**Text excerpt**
--------------------------------
So far, the fast-growing decentralized finance sector has been mostly limited to dApps running on the Ethereum blockchain. Although DeFi Pulse doesn’t yet rank every single DeFi dApp in operation, a cursory glance at the leaderboard shows that ETH dApps dominate.
Only Bitcoin’s Lightning Network makes it into the top 21.
This dependency on Ethereum is among DeFi’s most significant vulnerabilities. The network is slow, and thanks to stablecoin transactions hogging the majority of bandwidth, prone to clogging. However, the challenge for DeFi developers working on other blockchains is that they don’t have the same user base and adoption that Ethereum can boast.
Interoperability is the key to unlocking DeFi beyond the Ethereum blockchain.
DeFi dApps that can operate on multiple platforms offer the potential to create a thriving ecosystem across the entire blockchain space. It also means that developers can take advantage of the speed and flexibility of other blockchains while continuing to tap into the vibrant DeFi community.
Several interoperable protocols and dApps now exist, and we can expect more to come. But not all are necessarily trying to achieve the same thing.
This guide runs through the various types of interoperable DeFi dApps and how they’re helping to advance DeFi beyond the boundaries of Ethereum.
Please note that the classifications here are broad, and there are inevitably some crossovers.
Bridges offer benefits to blockchain developers, as they enable dApps on one blockchain to tap into the features and projects of another.
Generally, they use some variant of a “burn-and-mint” mechanism where a token gets locked on one blockchain as it leaves and minted on the other when it enters. This mechanism keeps the token supply constant.
Bridges have risen in prominence this year, as both Syscoin and RSK have launched similar products.
Jag Sidhu, co-founder, and lead developer at Syscoin believes that bridges bring additional benefits particular to the DeFi space. He told Crypto Briefing in an interview:
“Bridges such as the Syscoin Bridge benefit DeFi by giving developers and users a way to participate in the global move towards sovereign value ownership, via decentralization. Without decentralization, DeFi faces skewed incentives and attack vectors, which render it another form of traditional finance.”
The Syscoin Bridge enables Ethereum developers to send their tokens to the Syscoin platform so they can benefit from far faster processing than is currently possible on Ethereum.
Syscoin is merge-mined with Bitcoin, meaning it is more decentralized than many of its peers.
Syscoin wasn’t the first to build its own bridge, though. At the end of 2018, interoperability project Wanchain launched a bridge between the Ethereum and Bitcoin blockchains using its own network as an intermediary.
Wanchain is also a member of Hyperledger, indicating that it could provide further bridge functionality in the future.
--------------------------------
**Information supplied**

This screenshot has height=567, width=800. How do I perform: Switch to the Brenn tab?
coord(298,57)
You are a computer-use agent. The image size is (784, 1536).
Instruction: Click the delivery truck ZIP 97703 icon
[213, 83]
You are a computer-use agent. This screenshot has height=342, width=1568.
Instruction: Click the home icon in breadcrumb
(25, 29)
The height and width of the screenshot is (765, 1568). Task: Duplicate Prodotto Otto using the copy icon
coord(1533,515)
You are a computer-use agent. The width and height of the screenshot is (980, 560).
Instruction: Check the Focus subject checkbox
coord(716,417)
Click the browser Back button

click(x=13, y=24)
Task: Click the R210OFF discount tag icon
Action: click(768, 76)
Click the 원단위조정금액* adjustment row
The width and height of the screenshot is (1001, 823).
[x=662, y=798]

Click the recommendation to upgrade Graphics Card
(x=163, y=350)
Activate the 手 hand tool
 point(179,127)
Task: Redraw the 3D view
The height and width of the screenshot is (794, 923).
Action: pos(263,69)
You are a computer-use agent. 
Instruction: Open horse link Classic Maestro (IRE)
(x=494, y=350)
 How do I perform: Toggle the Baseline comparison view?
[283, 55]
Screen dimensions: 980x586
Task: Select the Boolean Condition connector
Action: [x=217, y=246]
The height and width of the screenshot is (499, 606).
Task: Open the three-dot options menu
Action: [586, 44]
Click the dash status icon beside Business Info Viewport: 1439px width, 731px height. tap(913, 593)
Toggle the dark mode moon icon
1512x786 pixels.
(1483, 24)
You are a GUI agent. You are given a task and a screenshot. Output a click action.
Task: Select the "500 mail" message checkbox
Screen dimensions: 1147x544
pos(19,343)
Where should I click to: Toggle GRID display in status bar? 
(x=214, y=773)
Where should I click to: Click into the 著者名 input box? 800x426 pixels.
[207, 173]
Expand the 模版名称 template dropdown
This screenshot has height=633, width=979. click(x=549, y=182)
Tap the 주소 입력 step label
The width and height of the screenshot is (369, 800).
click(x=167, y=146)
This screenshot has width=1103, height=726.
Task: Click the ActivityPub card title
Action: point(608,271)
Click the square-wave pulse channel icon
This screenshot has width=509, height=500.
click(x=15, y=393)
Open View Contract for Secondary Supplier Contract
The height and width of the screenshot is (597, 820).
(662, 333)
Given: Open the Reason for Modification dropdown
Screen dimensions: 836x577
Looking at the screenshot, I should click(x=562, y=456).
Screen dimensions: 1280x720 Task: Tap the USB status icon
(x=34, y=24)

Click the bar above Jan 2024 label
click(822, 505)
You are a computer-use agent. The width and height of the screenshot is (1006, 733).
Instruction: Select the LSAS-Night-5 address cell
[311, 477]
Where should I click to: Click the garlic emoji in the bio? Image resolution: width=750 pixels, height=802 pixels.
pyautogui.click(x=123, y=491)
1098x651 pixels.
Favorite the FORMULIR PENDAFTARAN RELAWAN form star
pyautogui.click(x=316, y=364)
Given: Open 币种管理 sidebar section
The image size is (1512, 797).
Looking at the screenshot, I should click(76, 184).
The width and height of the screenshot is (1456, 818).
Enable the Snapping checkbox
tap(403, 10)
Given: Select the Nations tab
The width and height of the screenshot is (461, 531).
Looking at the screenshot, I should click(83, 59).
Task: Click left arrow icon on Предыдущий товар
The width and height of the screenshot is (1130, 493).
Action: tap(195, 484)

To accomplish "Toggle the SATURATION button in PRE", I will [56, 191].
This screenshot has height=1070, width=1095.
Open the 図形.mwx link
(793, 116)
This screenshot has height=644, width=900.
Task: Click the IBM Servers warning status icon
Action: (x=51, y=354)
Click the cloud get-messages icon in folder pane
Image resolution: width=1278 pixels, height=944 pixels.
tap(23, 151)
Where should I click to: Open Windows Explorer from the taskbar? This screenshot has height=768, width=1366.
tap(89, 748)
--------------------------------
List every project that the DeFi interoperability text says has launched a bridge or a similar product.

- Syscoin
- RSK
- Wanchain